Working in Patient Homes
You can be so much more effective as a nurse when visiting patients in their home environments. We hear it over and over from nurses in hospital or clinical settings. When providing care in the home, you don’t have to wonder these things. You get to educate and empower your patients in a way you simply can’t in the hospital.
I wonder what happens to my patients once they’re discharged. Are they getting better?
This patient says he’s watching his sugar, but does he really know how to find hidden sugar in his pantry?
My patient is so interested in going home that I’m not sure she’s really hearing me about how to walk safely on that injured leg.
“You get to hone in on your critical thinking skills, you get to really manage these patients at home.”
When you work in patient homes, you use your own clinical judgment to determine what your patients need.
Sometimes, it’s an order from the primary care doctor to change a prescription. Maybe it’s education on diabetes management or heart health. It’s you with your patient, one on one.
You can spend the time you need to provide the care you think best. You’re not rushing to the next hospital bed or examining room. Instead, you’re listening, assessing and taking care of your patient. When the visit is over, you can hop in your car, drive to your next patient’s home and spend that valuable 1:1 time with them.
Better Patient Relationships
One of the most common complaints nurses in offices and hospitals have is that they don’t really get to know their patients.
They’re often moving from one room to another, dispensing meds or taking blood pressure, for example. Working in home health or hospice is a whole different ball game.
When you’re caring for a patient in their home, you can watch their progression over time, helping them recover from surgery, build their strength, or, in the case of hospice patients, helping make their final days as easy and meaningful as possible in the comfort of their own homes. What could be more fulfilling?
“You get to follow the patients from the time they get out of the hospital, almost their lowest, to the time they’re independent and better, and no longer need us.“
Eyes on Their Home Life
“It’s nice to be able to go into the hone, see that whole family that’s there and be able to provide them support also.”

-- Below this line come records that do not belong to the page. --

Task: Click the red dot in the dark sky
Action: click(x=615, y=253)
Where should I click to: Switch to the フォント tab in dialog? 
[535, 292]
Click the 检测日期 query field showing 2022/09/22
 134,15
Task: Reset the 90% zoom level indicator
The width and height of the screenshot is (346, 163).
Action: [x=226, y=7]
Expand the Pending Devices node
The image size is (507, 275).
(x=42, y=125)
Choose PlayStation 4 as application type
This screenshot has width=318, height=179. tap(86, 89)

It’s just a fact: patients are not as comfortable in a medical office or hospital bed as they are at home. They are more likely to focus on going home rather than what they need to be doing medically or therapeutically.

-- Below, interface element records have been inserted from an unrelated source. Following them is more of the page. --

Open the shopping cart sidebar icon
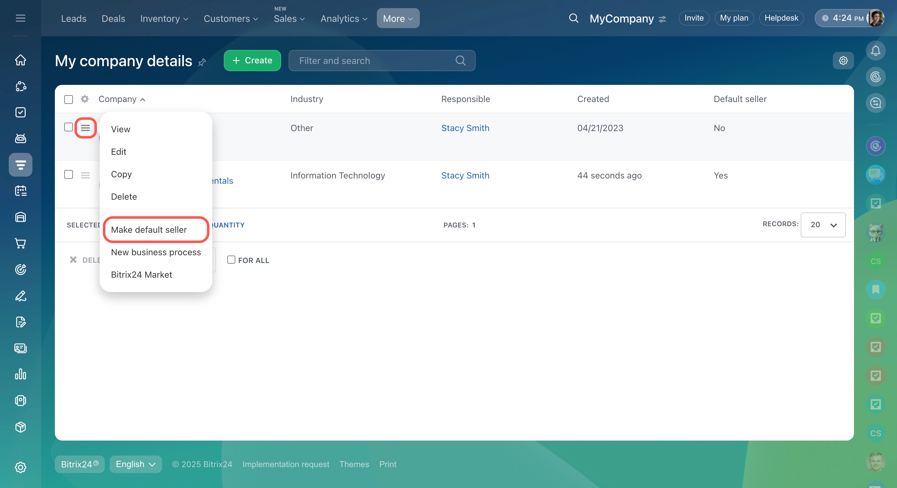Viewport: 897px width, 488px height. click(21, 243)
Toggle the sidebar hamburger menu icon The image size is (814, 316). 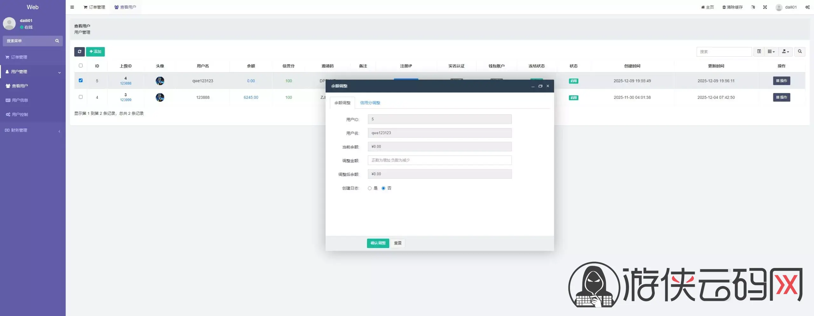click(x=72, y=7)
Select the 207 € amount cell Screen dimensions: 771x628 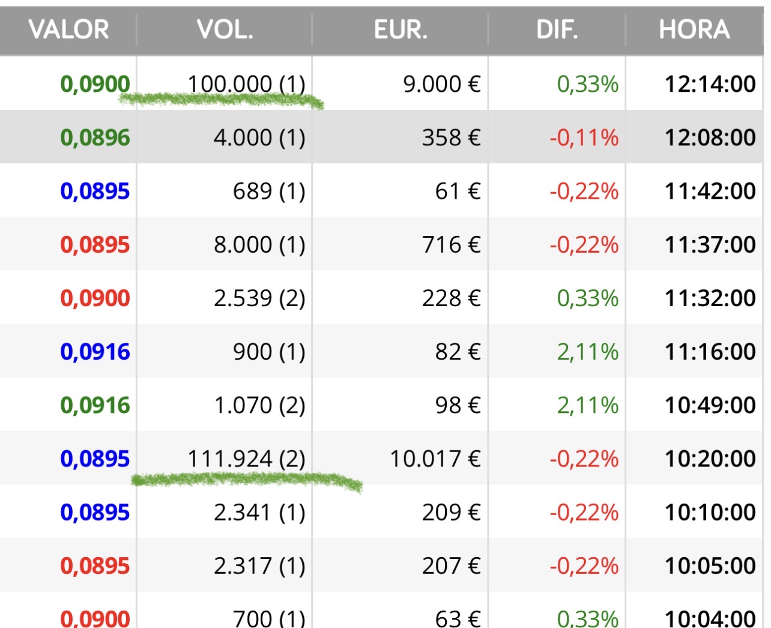451,566
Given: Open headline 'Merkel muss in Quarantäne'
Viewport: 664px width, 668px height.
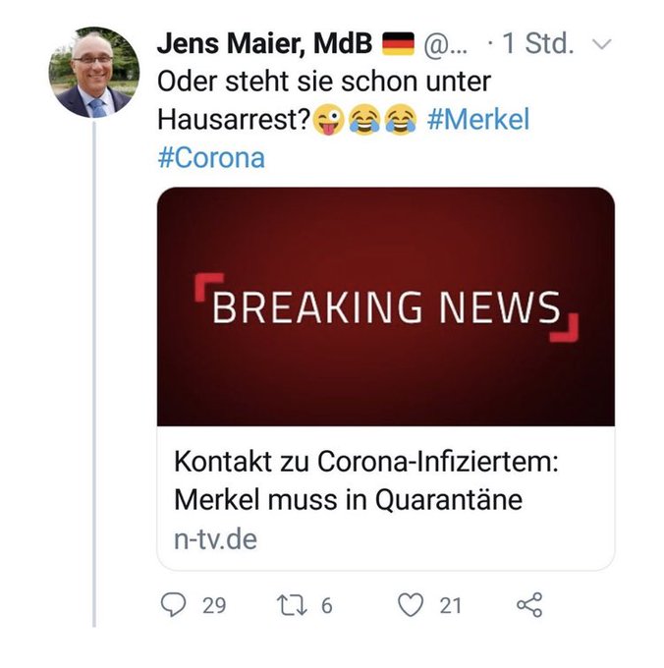Looking at the screenshot, I should [349, 500].
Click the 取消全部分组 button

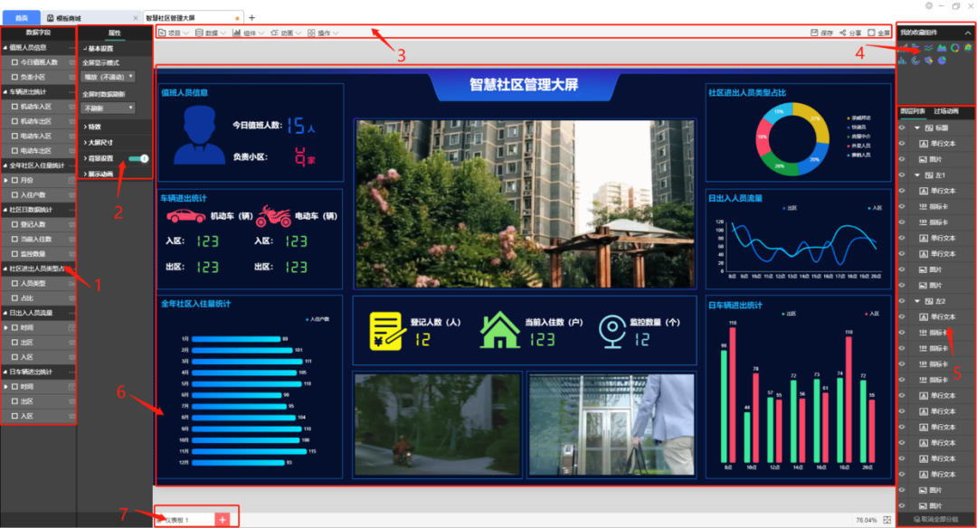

Patients are much more at ease in their own homes. And you can see the real-life situation they’re in. You can look in the kitchen cupboard of a heart patient and show them how to find sodium content on soup labels. You can see the cluttered stairway of a patient with a knee replacement and educate them and their family about maintaining clear pathways. Hospice clinicians can draw on the advantages of home, like having their family, pets, music and so on in their own familiar surroundings to help maximize patient well-being.